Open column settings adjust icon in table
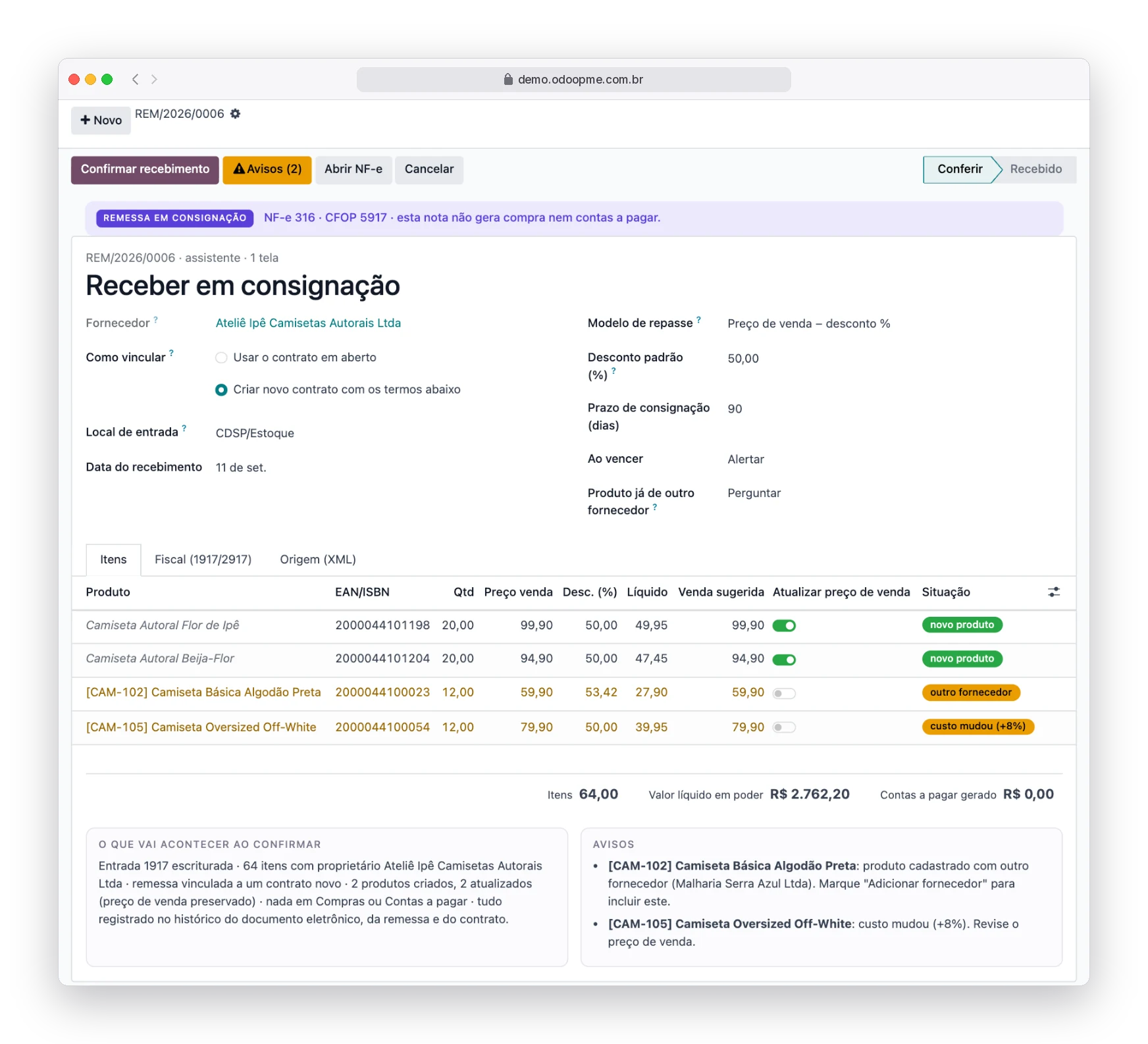The height and width of the screenshot is (1044, 1148). tap(1054, 592)
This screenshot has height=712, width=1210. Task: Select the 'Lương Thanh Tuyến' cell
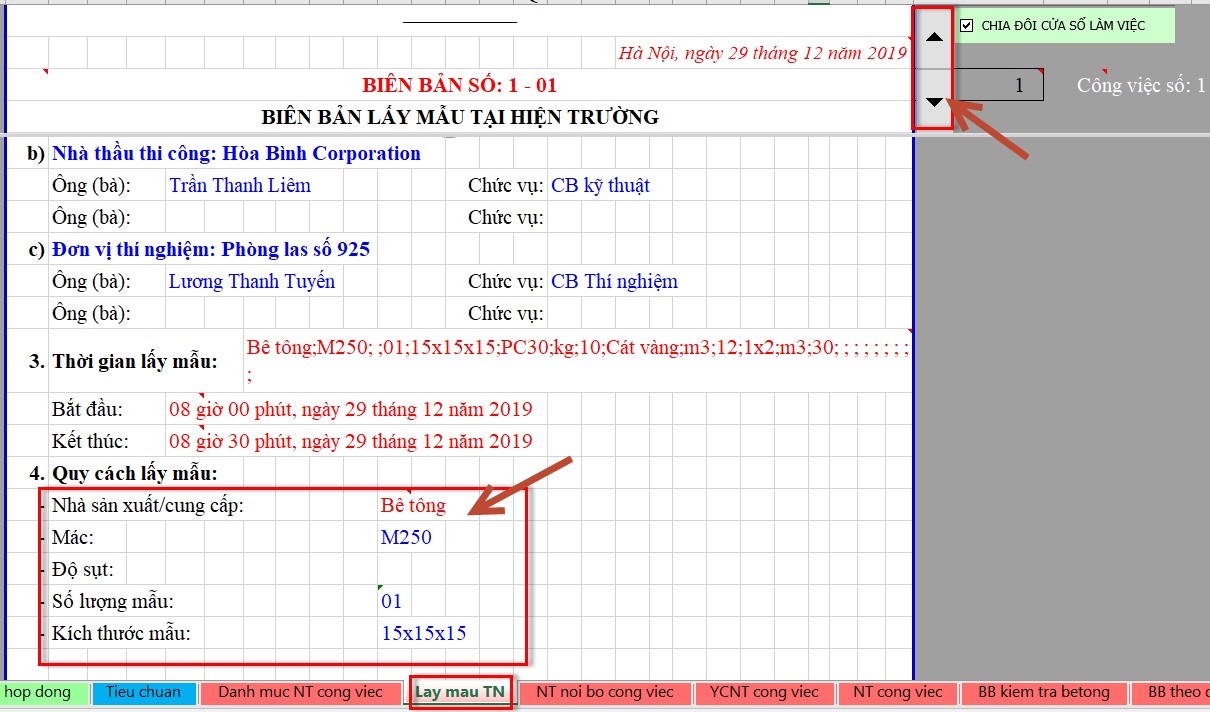(x=251, y=282)
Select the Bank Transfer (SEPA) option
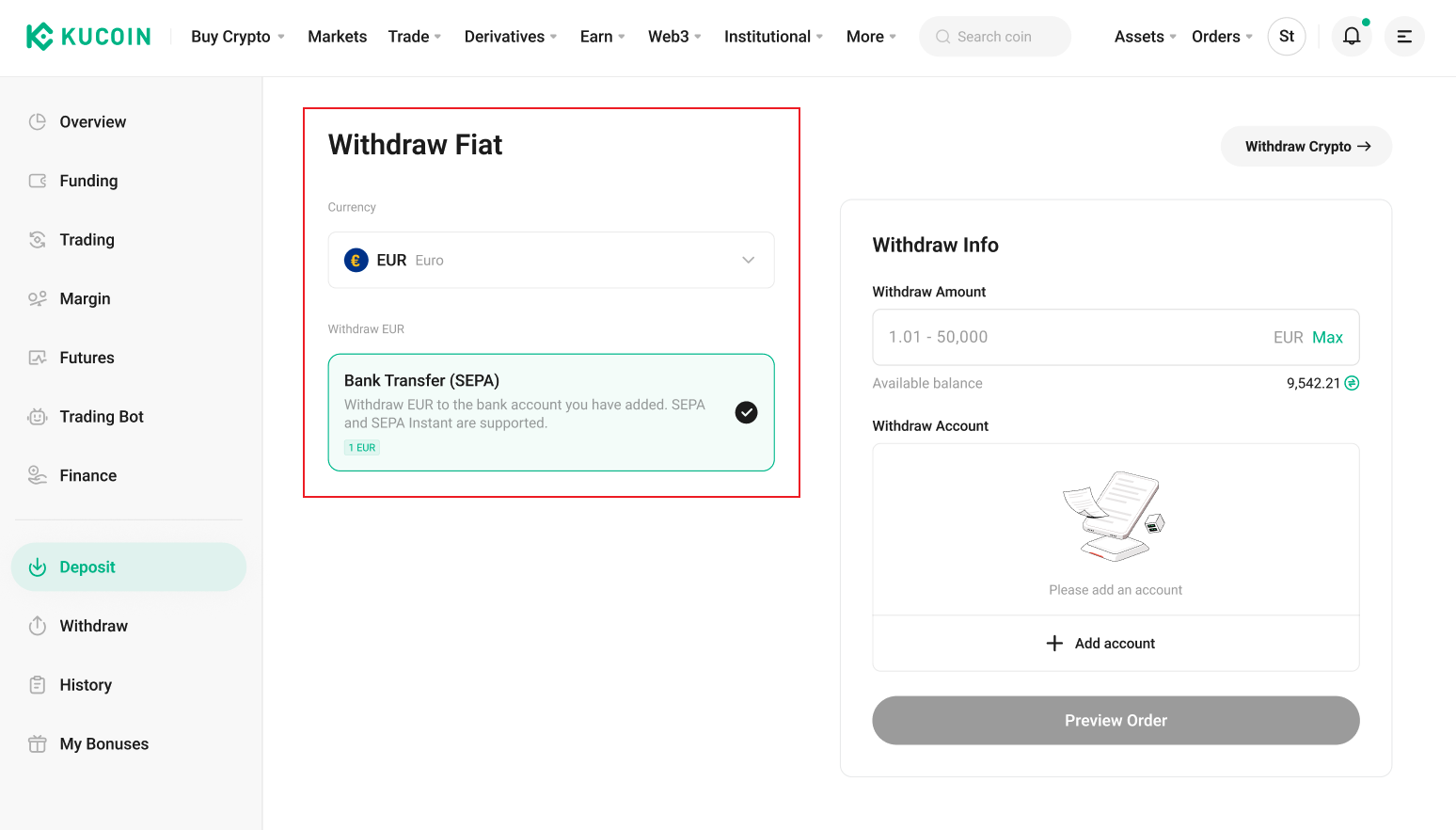The width and height of the screenshot is (1456, 830). (550, 412)
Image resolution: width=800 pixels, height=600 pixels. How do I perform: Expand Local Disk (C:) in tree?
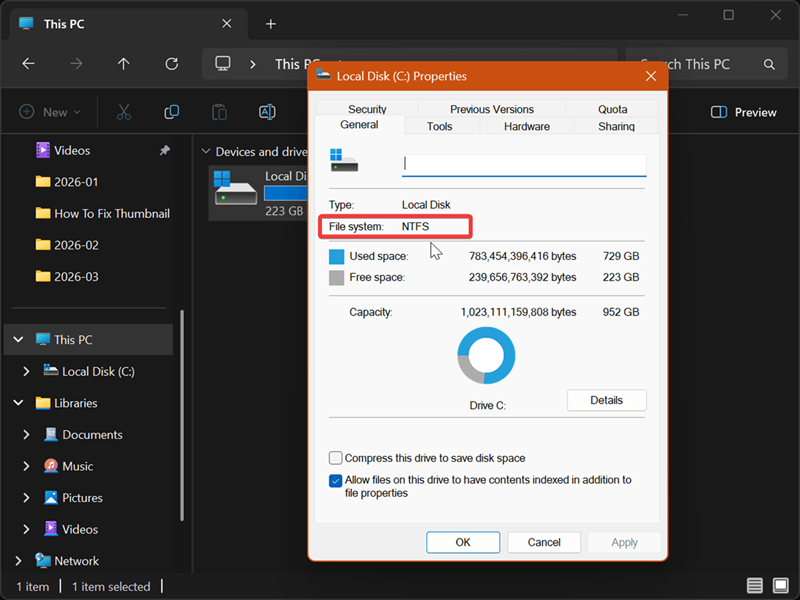[x=27, y=371]
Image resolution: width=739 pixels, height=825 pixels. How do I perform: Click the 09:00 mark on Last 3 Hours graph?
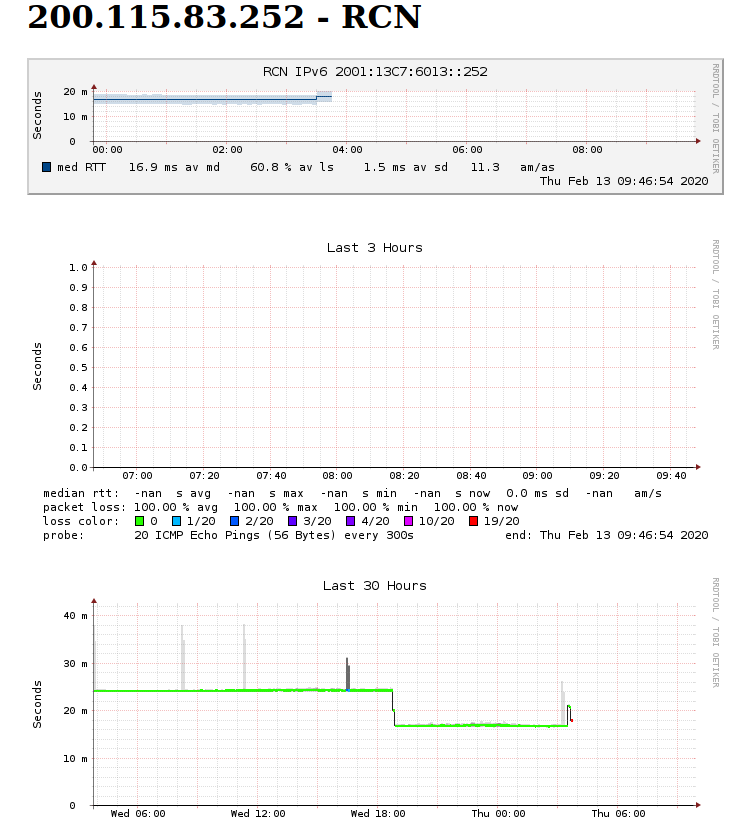pos(538,476)
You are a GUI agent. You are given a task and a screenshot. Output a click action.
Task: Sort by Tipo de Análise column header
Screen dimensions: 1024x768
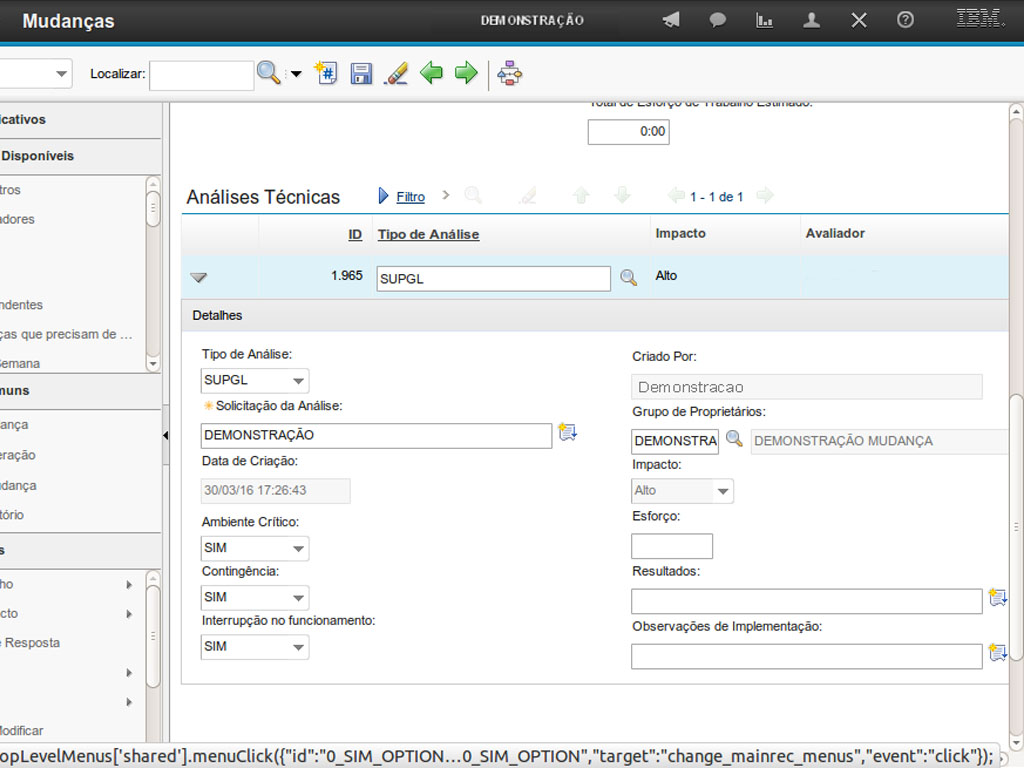click(428, 234)
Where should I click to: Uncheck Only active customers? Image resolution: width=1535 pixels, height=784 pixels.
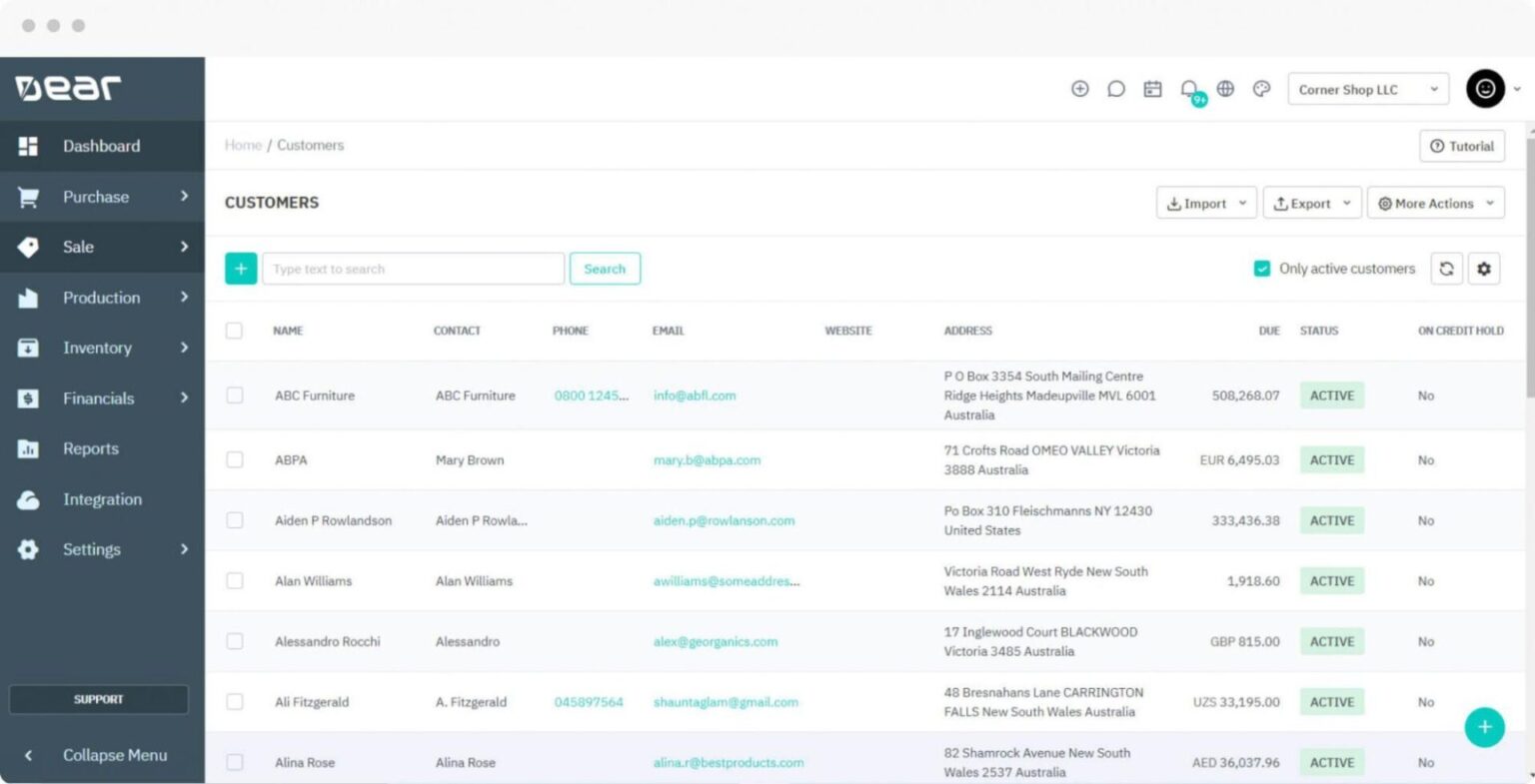1261,268
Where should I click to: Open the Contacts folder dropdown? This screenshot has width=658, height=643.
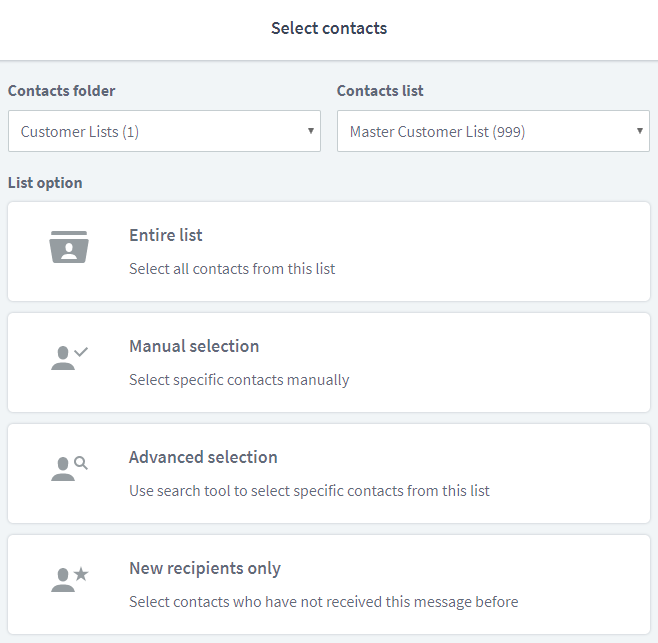tap(164, 131)
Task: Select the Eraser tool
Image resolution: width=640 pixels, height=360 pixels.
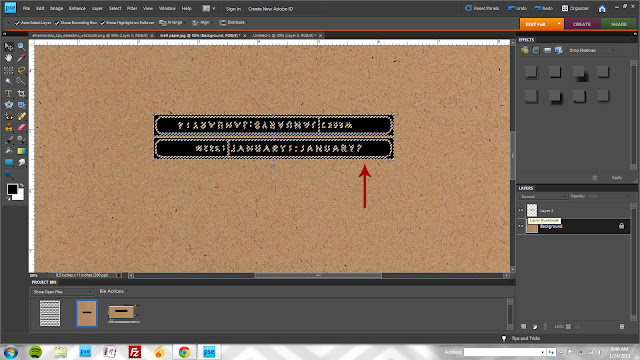Action: tap(21, 127)
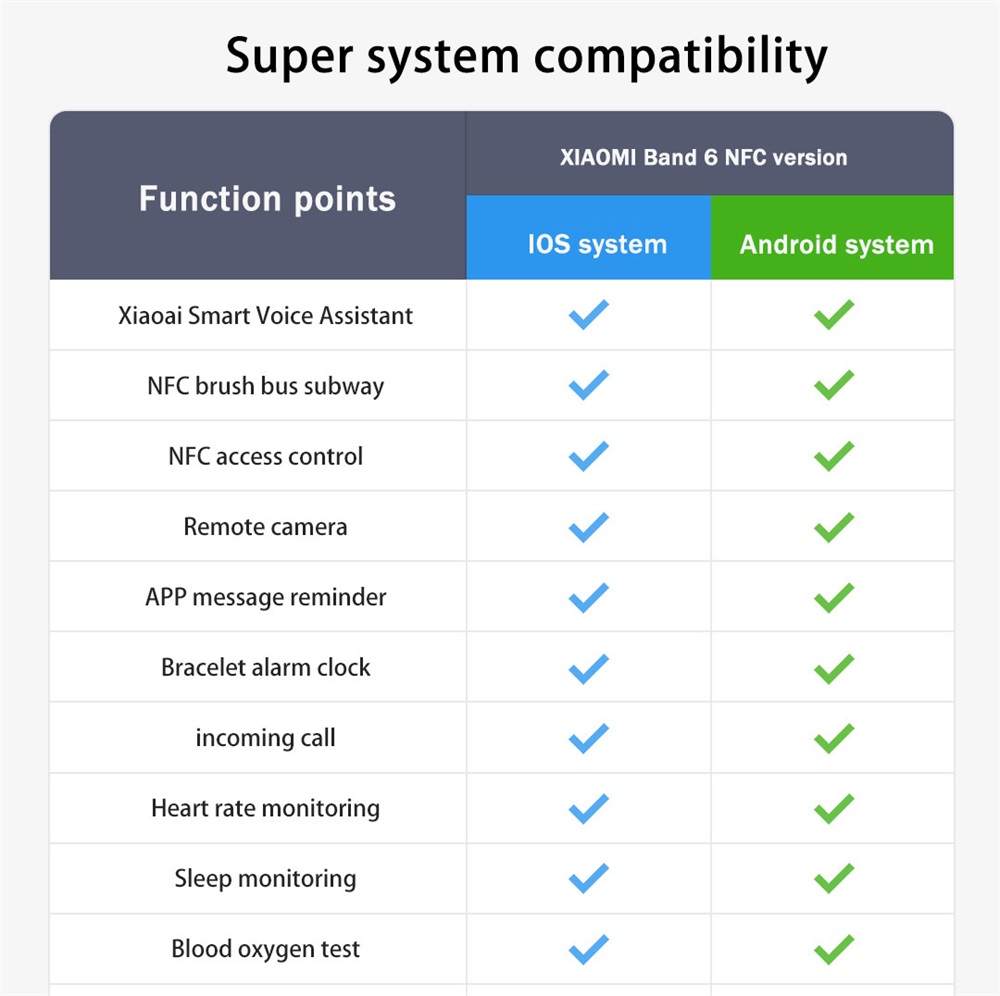Click the green Android checkmark for incoming call
1000x996 pixels.
(x=833, y=738)
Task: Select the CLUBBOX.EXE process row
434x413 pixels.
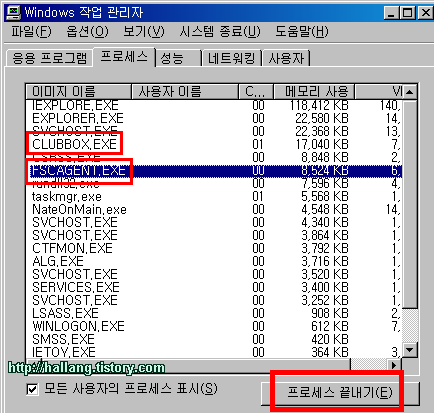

::::

Above are the records; copy every one of them exactly and omit the images.

ANSWER FOR THE TASK:
Open column settings adjust icon in table
The height and width of the screenshot is (1044, 1148). tap(1054, 592)
This screenshot has height=712, width=1210. Task: Select the 'Lương Thanh Tuyến' cell
(x=251, y=282)
Select the Bank Transfer (SEPA) option
The width and height of the screenshot is (1456, 830). (550, 412)
Image resolution: width=800 pixels, height=600 pixels. How do I perform: Expand Local Disk (C:) in tree?
[x=27, y=371]
Image resolution: width=739 pixels, height=825 pixels. How do I perform: Click the 09:00 mark on Last 3 Hours graph?
pos(538,476)
You are a GUI agent. You are given a task and a screenshot. Output a click action.
Task: Sort by Tipo de Análise column header
Screen dimensions: 1024x768
click(428, 234)
Where should I click to: Uncheck Only active customers? Image resolution: width=1535 pixels, height=784 pixels.
1261,268
Where should I click to: Open the Contacts folder dropdown? This screenshot has width=658, height=643.
tap(164, 131)
Task: Select the Eraser tool
Image resolution: width=640 pixels, height=360 pixels.
Action: tap(21, 127)
Click the green Android checkmark for incoming call
1000x996 pixels.
(x=833, y=738)
Task: Select the CLUBBOX.EXE process row
434x413 pixels.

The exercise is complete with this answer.